Click-target data
+---+

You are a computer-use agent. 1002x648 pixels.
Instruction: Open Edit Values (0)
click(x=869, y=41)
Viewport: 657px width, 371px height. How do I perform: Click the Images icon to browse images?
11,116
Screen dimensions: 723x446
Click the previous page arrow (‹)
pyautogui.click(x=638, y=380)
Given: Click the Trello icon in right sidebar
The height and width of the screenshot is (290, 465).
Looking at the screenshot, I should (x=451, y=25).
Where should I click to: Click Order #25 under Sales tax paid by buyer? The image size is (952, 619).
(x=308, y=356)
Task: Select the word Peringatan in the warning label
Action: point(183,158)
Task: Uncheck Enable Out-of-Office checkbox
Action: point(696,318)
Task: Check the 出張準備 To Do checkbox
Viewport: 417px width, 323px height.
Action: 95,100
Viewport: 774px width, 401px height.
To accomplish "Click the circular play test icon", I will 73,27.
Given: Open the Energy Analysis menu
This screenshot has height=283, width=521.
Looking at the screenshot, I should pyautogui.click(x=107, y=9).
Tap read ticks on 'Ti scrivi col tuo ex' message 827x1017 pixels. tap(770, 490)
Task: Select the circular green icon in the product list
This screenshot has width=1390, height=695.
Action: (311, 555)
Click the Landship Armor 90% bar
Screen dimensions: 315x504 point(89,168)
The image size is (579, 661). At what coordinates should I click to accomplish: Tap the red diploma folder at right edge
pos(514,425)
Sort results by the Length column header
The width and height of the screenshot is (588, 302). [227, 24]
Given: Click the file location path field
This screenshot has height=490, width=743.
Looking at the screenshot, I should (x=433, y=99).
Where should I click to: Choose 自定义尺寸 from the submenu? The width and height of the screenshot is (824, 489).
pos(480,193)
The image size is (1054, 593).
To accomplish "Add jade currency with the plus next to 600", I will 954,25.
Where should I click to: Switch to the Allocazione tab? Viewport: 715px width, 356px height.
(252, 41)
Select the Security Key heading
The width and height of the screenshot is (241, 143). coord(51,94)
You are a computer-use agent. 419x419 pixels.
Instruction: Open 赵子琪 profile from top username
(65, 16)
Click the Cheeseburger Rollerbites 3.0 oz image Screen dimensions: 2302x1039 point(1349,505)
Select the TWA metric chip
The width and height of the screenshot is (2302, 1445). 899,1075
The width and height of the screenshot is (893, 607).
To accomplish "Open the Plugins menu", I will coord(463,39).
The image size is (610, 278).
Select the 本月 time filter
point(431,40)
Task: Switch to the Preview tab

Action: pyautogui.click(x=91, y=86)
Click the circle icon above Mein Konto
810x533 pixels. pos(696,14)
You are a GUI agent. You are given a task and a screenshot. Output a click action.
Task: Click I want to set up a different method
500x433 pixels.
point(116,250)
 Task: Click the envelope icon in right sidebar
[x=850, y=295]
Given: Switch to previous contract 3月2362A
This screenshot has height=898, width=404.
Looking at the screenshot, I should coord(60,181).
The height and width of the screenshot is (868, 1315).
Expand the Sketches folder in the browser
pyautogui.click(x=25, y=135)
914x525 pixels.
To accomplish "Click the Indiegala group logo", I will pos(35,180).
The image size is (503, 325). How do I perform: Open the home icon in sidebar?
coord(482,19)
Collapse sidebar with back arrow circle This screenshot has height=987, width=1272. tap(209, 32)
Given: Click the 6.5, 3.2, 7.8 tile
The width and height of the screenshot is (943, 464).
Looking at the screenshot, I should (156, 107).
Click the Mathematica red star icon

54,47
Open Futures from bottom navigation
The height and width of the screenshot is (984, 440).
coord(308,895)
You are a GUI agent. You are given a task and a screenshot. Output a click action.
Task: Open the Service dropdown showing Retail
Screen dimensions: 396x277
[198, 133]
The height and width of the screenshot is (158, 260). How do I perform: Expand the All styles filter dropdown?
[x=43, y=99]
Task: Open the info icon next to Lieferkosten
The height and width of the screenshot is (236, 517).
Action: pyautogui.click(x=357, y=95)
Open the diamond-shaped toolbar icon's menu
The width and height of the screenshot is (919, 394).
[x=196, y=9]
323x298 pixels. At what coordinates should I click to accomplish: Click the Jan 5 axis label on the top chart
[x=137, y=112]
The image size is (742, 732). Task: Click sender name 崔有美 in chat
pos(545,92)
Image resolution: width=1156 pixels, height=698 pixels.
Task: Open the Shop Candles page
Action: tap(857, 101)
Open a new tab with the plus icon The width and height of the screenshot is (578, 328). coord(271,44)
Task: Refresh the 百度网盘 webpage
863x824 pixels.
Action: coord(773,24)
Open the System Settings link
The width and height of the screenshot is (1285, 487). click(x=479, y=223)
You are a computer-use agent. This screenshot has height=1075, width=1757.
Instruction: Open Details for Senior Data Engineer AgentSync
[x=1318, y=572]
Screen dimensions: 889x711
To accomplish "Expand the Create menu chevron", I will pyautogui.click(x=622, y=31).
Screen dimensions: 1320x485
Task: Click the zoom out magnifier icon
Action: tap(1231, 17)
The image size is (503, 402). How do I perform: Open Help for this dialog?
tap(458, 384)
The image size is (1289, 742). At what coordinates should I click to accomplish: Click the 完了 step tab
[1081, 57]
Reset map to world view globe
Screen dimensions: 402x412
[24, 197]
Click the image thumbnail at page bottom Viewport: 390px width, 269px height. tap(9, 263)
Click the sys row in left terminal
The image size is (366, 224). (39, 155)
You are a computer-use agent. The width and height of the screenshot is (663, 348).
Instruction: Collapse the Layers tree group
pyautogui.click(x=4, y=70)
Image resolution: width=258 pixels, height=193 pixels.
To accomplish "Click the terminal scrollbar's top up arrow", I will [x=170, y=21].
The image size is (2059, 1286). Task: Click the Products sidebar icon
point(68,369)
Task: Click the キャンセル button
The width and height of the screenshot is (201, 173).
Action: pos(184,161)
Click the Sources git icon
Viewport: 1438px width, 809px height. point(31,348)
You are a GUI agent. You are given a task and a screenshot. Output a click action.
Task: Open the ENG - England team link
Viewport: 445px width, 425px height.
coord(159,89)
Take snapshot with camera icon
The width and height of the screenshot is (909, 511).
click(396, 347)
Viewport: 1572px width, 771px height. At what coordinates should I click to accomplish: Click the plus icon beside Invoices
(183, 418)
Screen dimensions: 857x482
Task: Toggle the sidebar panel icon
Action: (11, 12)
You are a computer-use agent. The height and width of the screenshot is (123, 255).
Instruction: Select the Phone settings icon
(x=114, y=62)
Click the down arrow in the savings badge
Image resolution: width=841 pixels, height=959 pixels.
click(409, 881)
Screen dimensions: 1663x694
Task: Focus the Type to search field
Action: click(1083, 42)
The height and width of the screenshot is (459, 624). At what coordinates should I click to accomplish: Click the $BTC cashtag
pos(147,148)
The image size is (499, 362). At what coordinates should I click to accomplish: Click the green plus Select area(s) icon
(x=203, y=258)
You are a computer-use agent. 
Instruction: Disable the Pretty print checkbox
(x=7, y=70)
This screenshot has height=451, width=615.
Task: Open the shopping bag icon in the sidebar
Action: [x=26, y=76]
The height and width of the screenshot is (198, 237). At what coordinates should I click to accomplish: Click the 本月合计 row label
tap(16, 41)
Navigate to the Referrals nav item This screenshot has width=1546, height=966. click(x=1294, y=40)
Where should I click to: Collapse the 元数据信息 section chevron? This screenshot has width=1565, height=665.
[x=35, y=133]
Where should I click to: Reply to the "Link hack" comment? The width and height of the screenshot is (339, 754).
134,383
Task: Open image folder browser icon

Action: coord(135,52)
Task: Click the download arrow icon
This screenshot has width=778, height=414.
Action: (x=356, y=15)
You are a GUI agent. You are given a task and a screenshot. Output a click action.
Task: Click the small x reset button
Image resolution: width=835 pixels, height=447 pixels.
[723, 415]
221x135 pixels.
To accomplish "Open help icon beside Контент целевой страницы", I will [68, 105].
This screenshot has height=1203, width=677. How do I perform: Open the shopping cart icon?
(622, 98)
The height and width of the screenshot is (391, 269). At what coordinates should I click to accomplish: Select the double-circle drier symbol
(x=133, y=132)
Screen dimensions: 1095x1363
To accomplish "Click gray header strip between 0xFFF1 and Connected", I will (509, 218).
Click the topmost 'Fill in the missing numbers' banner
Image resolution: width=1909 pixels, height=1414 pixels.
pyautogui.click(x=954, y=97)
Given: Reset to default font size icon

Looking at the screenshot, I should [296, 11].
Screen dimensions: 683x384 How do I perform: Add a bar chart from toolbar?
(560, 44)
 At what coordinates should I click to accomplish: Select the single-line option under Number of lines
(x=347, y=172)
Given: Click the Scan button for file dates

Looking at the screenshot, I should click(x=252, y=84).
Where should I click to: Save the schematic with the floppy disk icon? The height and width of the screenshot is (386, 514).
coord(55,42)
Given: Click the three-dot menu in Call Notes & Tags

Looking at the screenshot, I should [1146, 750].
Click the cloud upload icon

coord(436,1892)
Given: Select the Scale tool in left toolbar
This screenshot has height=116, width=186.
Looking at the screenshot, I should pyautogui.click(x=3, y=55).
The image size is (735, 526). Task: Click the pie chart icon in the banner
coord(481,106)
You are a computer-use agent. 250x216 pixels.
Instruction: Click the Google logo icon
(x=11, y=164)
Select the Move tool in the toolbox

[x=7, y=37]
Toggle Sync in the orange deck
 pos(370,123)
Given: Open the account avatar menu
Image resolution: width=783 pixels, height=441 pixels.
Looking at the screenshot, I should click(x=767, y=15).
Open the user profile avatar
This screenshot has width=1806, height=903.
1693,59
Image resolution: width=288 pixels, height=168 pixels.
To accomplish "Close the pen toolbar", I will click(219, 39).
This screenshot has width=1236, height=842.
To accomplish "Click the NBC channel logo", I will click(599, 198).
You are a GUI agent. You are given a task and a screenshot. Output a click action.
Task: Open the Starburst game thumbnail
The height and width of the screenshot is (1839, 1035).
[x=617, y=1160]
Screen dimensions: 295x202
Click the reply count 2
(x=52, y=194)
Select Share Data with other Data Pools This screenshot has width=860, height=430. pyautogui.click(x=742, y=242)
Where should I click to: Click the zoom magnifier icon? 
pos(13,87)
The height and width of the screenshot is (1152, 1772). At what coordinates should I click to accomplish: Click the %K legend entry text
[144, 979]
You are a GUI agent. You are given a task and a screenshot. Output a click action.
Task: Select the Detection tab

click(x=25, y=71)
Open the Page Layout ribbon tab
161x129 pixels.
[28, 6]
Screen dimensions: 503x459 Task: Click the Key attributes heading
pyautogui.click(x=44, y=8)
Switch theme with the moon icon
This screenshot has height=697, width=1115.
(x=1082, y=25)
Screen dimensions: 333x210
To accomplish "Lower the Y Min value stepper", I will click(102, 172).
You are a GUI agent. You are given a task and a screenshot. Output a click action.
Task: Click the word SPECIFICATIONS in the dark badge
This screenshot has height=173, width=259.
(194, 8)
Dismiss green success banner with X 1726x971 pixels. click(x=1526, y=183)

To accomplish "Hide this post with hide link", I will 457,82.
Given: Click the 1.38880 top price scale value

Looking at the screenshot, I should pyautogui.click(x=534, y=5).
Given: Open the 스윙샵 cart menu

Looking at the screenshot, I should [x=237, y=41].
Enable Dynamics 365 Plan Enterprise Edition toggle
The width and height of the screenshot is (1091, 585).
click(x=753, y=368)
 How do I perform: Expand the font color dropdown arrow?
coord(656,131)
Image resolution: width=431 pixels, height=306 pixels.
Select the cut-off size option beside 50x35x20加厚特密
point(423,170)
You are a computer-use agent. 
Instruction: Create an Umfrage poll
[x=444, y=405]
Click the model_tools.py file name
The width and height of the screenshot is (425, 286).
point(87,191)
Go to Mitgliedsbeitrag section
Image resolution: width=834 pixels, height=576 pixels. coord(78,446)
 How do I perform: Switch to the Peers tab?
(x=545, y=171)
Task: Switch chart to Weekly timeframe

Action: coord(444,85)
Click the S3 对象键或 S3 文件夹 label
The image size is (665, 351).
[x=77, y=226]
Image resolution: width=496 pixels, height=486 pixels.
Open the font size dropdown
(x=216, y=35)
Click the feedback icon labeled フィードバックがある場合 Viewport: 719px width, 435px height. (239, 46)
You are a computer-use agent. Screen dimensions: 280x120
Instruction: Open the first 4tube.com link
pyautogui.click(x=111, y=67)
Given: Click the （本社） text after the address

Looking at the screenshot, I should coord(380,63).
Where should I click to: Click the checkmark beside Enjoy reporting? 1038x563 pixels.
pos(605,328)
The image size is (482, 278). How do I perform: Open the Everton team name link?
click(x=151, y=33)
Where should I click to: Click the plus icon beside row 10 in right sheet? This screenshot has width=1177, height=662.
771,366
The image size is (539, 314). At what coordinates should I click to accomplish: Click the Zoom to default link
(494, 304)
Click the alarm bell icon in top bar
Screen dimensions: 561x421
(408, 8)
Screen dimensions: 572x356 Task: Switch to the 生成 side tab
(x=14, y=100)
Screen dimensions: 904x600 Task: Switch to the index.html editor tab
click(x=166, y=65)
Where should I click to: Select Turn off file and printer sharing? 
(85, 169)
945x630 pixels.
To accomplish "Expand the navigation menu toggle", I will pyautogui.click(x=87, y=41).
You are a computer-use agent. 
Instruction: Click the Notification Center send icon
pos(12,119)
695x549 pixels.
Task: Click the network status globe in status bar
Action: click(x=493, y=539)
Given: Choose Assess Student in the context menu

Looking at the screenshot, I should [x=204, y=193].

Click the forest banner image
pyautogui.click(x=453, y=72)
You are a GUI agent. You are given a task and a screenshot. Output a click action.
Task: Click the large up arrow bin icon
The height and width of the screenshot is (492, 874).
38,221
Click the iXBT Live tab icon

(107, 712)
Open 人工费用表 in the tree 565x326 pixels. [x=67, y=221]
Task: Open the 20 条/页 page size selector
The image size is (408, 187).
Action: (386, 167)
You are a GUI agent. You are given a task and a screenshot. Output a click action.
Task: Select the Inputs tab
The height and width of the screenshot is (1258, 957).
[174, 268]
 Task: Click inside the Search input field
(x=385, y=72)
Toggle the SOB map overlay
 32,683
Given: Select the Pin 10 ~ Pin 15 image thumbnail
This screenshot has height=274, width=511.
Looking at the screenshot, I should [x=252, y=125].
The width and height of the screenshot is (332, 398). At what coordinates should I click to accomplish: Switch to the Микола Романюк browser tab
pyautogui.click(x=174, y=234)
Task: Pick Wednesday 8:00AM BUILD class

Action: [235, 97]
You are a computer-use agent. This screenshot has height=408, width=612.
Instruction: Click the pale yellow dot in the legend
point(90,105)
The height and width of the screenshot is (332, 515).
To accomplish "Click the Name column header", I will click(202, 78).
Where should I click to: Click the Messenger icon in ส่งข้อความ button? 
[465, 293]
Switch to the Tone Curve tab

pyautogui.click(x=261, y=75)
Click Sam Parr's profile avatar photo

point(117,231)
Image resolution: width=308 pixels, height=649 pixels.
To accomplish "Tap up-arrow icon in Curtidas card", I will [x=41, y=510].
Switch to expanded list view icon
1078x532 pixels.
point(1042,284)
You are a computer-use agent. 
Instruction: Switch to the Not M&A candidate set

+---+

Given request
Reproduce word for word everything from the line containing "Given: Click the （本社） text after the address" down to the line containing "click(x=151, y=33)", including both of those lines.

Correct output
Given: Click the （本社） text after the address

Looking at the screenshot, I should coord(380,63).
Where should I click to: Click the checkmark beside Enjoy reporting? 1038x563 pixels.
pos(605,328)
The image size is (482, 278). How do I perform: Open the Everton team name link?
click(x=151, y=33)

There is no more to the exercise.